**REQUESTS:**
(a) In the excerpt on Ukraine's anti-corruption court below, on what date was the final vote on the bill to take place?
(b) From the excerpt on Ukraine's anti-corruption court below, list every group that the Ilko Kucheriv Democratic Initiatives Foundation poll names as possibly trusted to create the court, each with its percentage.

**SOURCE EXCERPT:**
»»
Thus, the 1925 amendments serve to obfuscate the key question troubling everybody: the role of international experts.

Last week, Iegor Soboliev, an MP and dismissed head of the anti-corruption committee in the Parliament, stated that the current leadership of Ukraine has finally come to terms with the necessity to adopt this law and that the final voting on the bill is to take place on 7 June.

He also confirmed that an agreement had been reached on all issues except for the right of the international experts’ council to dismiss any unacceptable candidate for the position of an anti-corruption judge.

Krasnosilska explains that there can be two scenarios:

The conditions are clear. We critically need the IMF tranche for which we have to adopt a proper law on the anti-corruption court. In the beginning of 2019, we need to pay the majority of our external debts. We are not able to do it without the IMF tranche. It is also problematic to take money elsewhere, even our Euro bonds can hardly attract someone. So we can turn into a country not supported even by the IMF. Ukraine will lose the trust of investors. Failing the vote for the bill according to IMF policy requirements and thus not receive its tranche is not an option for the government. Will the MPs try to manipulate? Probably there will be attempts. They can adopt the edition of the law which will not fit the requirements of the IMF and the president will have two options. First, he will come to the IMF and say that he can’t influence the parliament. The parliament will be the bad guys. Despite the fact that half of the presidential Petro Poroshenko’s Bloc would not vote, he will say that he is not guilty. Will the IMF buy it? Probably not. The second option is that he will deceive MPs. He can receive from them a bill in a bad edition and then veto it and to turn it back with suggestions of a better edition. And again he will presented in a good light and the new stage of negotiations will take place.”

Andreas Umland, German political scientist and a historian is confident that the creation of the Anti-Corruption Court in Ukraine has two meanings.

The practical one is about the creation of a court which will consider cases of corruption of top officials. And a symbolical one: it is important for western politicians who stand for continuing to support Ukraine, as they have to explain the financial support to Ukraine to their voters, parties and the Parliament.

Meanwhile, according to the poll of Ilko Kucheriv Democratic Initiatives Foundation, only 5% respondents are ready to trust representatives of the president to create the anti-corruption court.  Meanwhile, representatives of anti-corruption NGOs (47%) and the experts of western countries (38%) would be trusted the most. 13% would trust the Parliament and 9% – the bodies of judicial self-governance in his question.
««
**PROVIDED RECORDS:**
»»
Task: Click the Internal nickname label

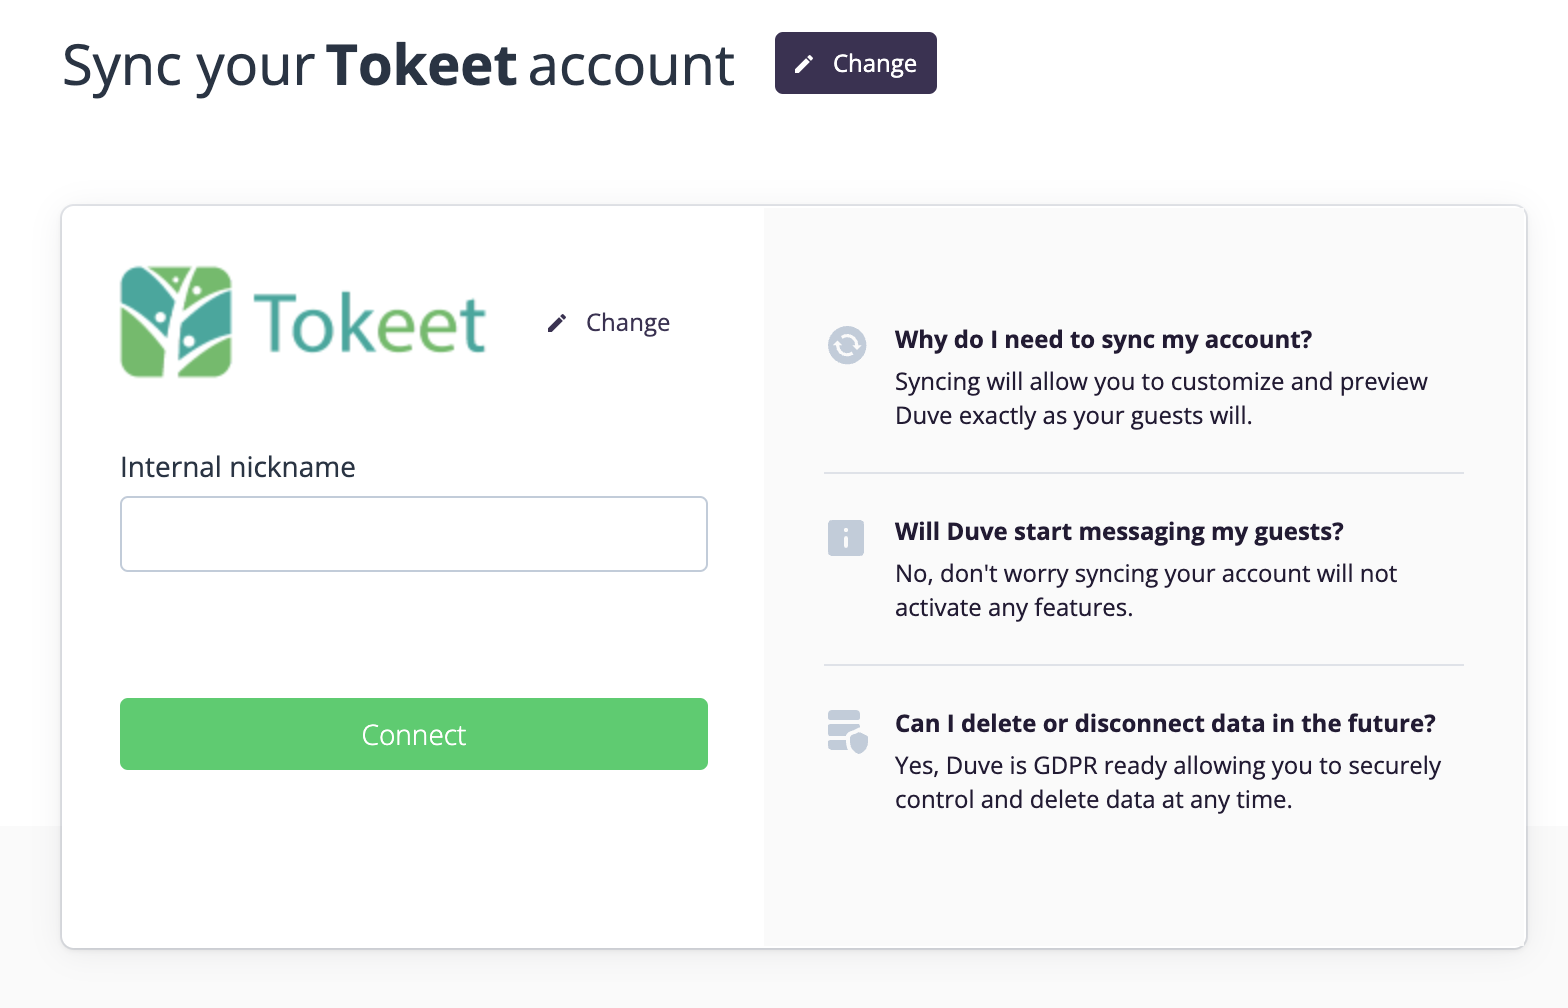Action: click(x=238, y=467)
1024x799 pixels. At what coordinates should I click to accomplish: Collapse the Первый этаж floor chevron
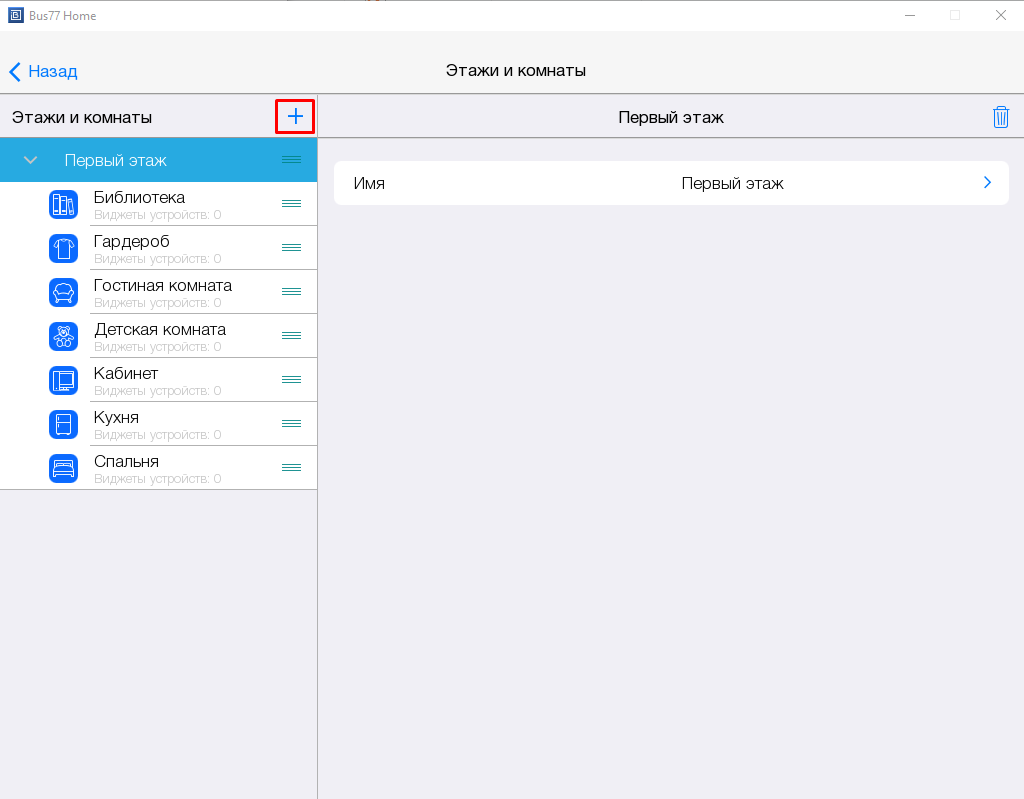point(30,160)
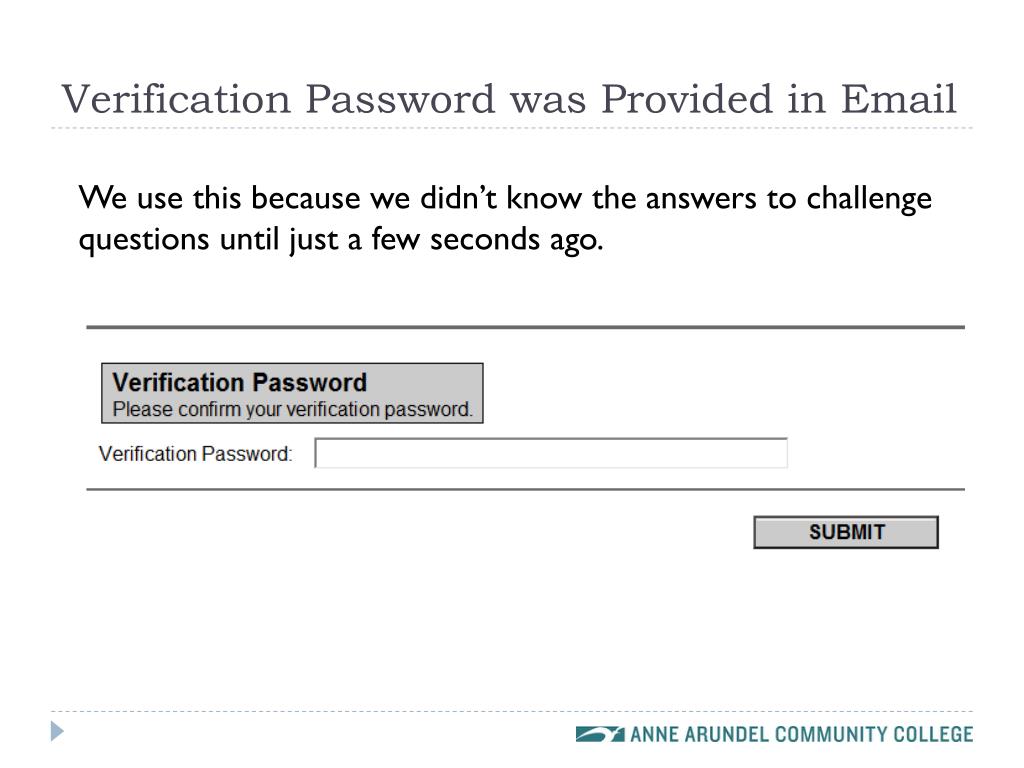Click the 'Please confirm your verification password' text
Viewport: 1024px width, 768px height.
coord(292,409)

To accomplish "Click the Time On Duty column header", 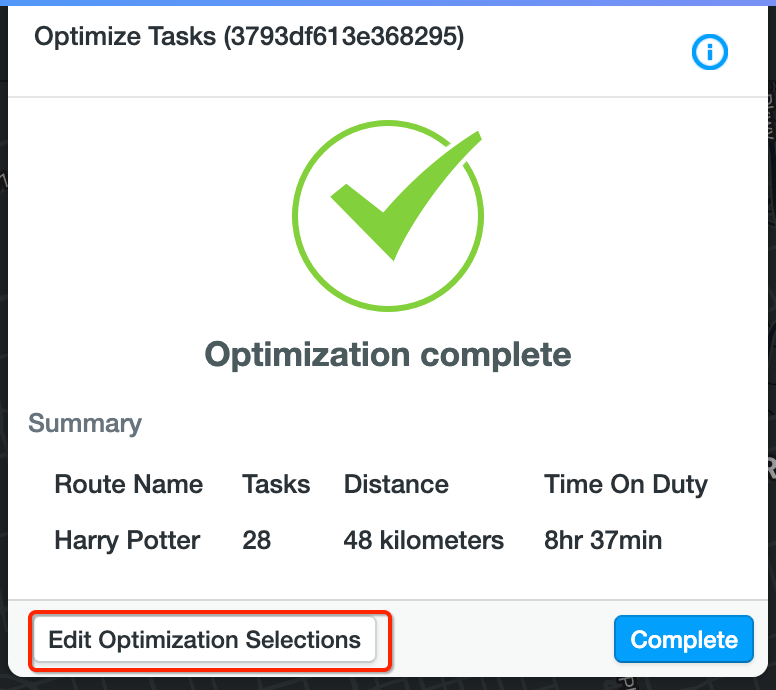I will (626, 485).
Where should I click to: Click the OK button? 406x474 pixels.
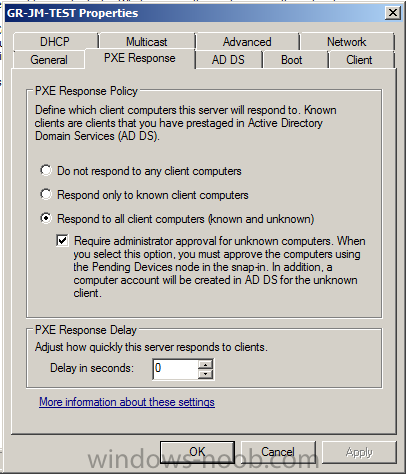[197, 452]
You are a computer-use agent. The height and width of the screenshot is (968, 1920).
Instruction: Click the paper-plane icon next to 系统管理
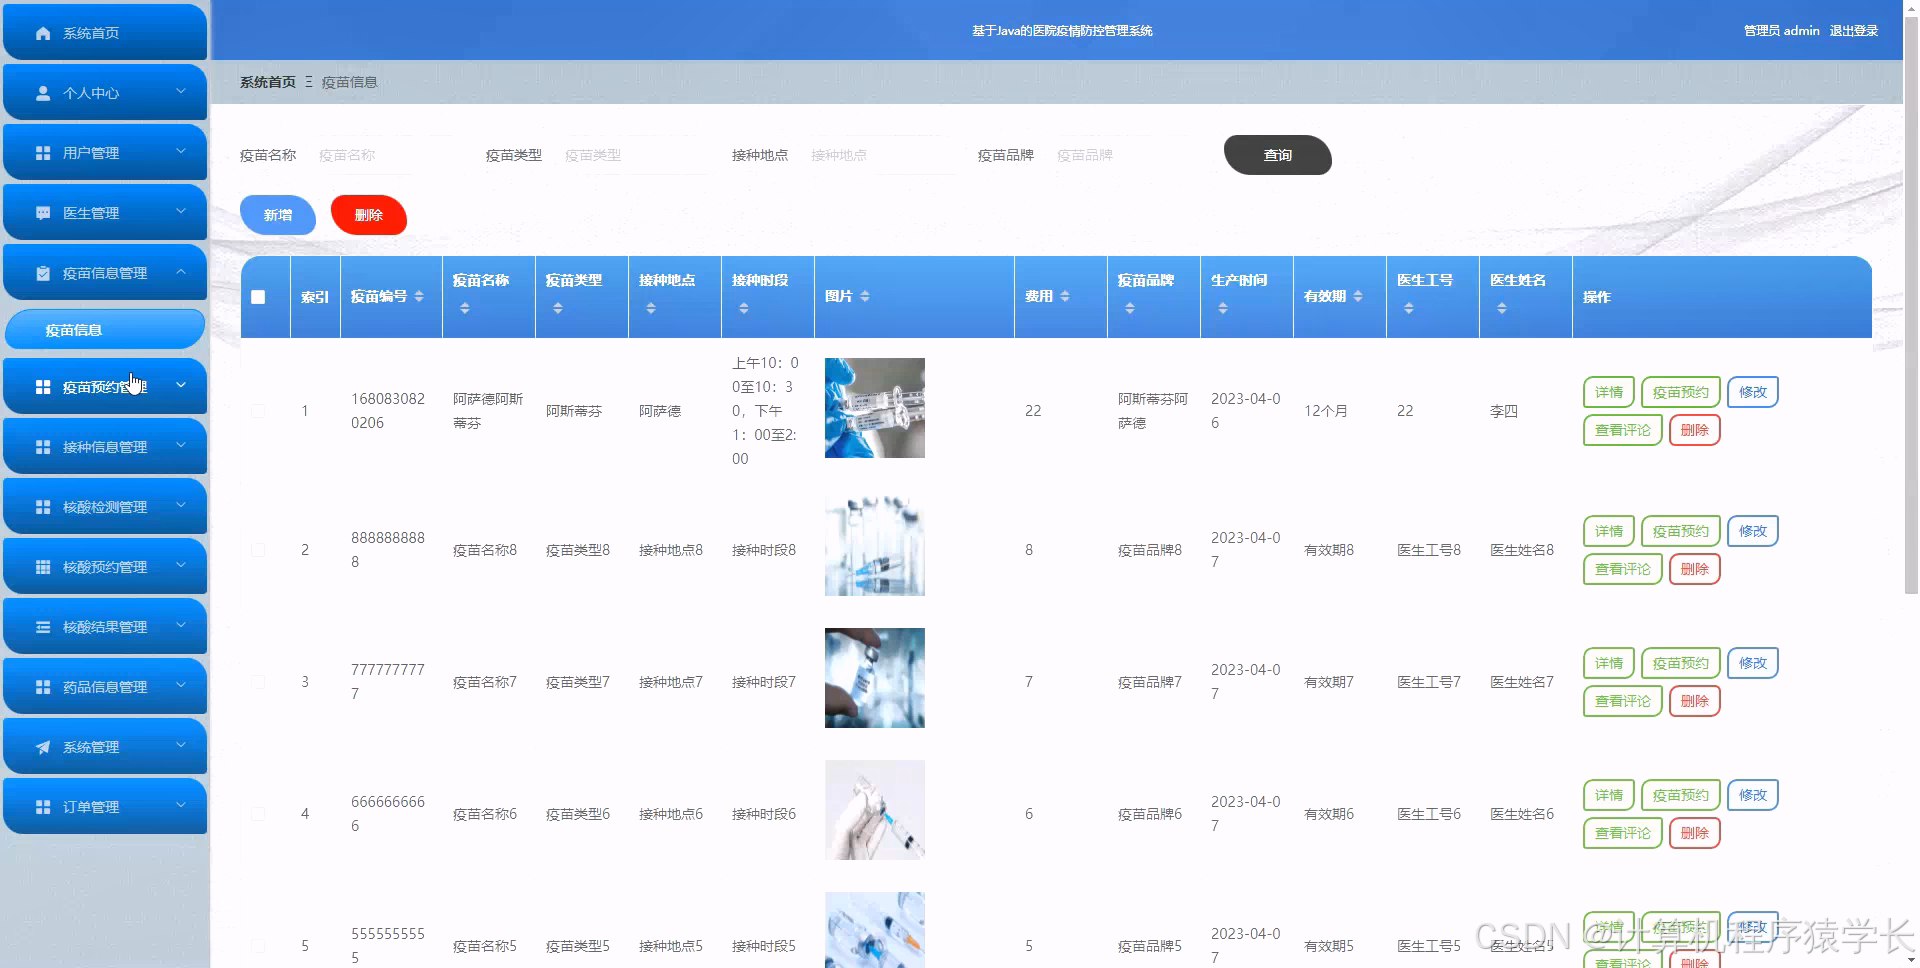(41, 746)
««
**THE RESULTS:**
(a) 7 June

(b)
- Representatives of the president: 5%
- Representatives of anti-corruption NGOs: 47%
- Experts of western countries: 38%
- The Parliament: 13%
- Bodies of judicial self-governance: 9%